---------- Records shown

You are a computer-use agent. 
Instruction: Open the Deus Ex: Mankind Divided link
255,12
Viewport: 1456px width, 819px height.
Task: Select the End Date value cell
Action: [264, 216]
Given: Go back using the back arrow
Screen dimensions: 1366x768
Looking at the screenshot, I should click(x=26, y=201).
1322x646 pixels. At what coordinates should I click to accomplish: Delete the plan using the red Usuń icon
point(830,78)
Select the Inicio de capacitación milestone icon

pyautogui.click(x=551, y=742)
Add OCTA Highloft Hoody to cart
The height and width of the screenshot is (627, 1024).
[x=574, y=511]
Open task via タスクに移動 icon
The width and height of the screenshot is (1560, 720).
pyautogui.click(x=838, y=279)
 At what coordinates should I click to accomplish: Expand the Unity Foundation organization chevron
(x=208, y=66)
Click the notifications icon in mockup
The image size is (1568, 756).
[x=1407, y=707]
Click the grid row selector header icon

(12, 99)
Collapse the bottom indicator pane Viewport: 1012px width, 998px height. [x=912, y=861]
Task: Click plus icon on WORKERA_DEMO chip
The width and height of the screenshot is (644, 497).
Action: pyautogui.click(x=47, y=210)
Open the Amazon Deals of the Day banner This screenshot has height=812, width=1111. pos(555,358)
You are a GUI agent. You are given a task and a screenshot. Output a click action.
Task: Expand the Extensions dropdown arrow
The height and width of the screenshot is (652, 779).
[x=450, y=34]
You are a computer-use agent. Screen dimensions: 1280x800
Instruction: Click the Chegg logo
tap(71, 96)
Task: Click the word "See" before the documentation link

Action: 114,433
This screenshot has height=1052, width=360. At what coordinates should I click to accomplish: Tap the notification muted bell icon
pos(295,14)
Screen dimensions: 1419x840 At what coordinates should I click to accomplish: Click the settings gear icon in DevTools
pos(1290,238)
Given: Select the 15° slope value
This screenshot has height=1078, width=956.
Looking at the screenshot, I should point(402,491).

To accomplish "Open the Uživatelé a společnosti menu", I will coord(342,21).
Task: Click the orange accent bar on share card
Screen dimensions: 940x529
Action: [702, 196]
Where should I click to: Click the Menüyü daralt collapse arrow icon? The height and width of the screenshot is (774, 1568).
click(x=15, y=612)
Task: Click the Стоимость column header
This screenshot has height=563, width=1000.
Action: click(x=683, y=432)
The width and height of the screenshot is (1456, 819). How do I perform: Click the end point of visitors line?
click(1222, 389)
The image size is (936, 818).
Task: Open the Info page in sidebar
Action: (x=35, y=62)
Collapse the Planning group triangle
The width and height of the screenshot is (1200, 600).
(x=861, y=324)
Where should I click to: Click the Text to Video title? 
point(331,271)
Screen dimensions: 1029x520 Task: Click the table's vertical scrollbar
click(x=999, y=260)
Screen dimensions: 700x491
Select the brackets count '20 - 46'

--------------------

▶ _Assigned task_: Without changing a single character, write out all of the entries.

▶ _Reply to the task_:
You are a computer-use agent. 
Instruction: Open the Deus Ex: Mankind Divided link
255,12
Viewport: 1456px width, 819px height.
Task: Select the End Date value cell
Action: [264, 216]
Given: Go back using the back arrow
Screen dimensions: 1366x768
Looking at the screenshot, I should click(x=26, y=201).
1322x646 pixels. At what coordinates should I click to accomplish: Delete the plan using the red Usuń icon
point(830,78)
Select the Inicio de capacitación milestone icon

pyautogui.click(x=551, y=742)
Add OCTA Highloft Hoody to cart
The height and width of the screenshot is (627, 1024).
[x=574, y=511]
Open task via タスクに移動 icon
The width and height of the screenshot is (1560, 720).
pyautogui.click(x=838, y=279)
 At what coordinates should I click to accomplish: Expand the Unity Foundation organization chevron
(x=208, y=66)
Click the notifications icon in mockup
The image size is (1568, 756).
[x=1407, y=707]
Click the grid row selector header icon

(12, 99)
Collapse the bottom indicator pane Viewport: 1012px width, 998px height. [x=912, y=861]
Task: Click plus icon on WORKERA_DEMO chip
The width and height of the screenshot is (644, 497).
Action: pyautogui.click(x=47, y=210)
Open the Amazon Deals of the Day banner This screenshot has height=812, width=1111. pos(555,358)
You are a GUI agent. You are given a task and a screenshot. Output a click action.
Task: Expand the Extensions dropdown arrow
The height and width of the screenshot is (652, 779).
[x=450, y=34]
You are a computer-use agent. Screen dimensions: 1280x800
Instruction: Click the Chegg logo
tap(71, 96)
Task: Click the word "See" before the documentation link

Action: 114,433
This screenshot has height=1052, width=360. At what coordinates should I click to accomplish: Tap the notification muted bell icon
pos(295,14)
Screen dimensions: 1419x840 At what coordinates should I click to accomplish: Click the settings gear icon in DevTools
pos(1290,238)
Given: Select the 15° slope value
This screenshot has height=1078, width=956.
Looking at the screenshot, I should point(402,491).

To accomplish "Open the Uživatelé a společnosti menu", I will coord(342,21).
Task: Click the orange accent bar on share card
Screen dimensions: 940x529
Action: [702, 196]
Where should I click to: Click the Menüyü daralt collapse arrow icon? The height and width of the screenshot is (774, 1568).
click(x=15, y=612)
Task: Click the Стоимость column header
This screenshot has height=563, width=1000.
Action: click(x=683, y=432)
The width and height of the screenshot is (1456, 819). How do I perform: Click the end point of visitors line?
click(1222, 389)
The image size is (936, 818).
Task: Open the Info page in sidebar
Action: (x=35, y=62)
Collapse the Planning group triangle
The width and height of the screenshot is (1200, 600).
(x=861, y=324)
Where should I click to: Click the Text to Video title? 
point(331,271)
Screen dimensions: 1029x520 Task: Click the table's vertical scrollbar
click(x=999, y=260)
Screen dimensions: 700x491
Select the brackets count '20 - 46'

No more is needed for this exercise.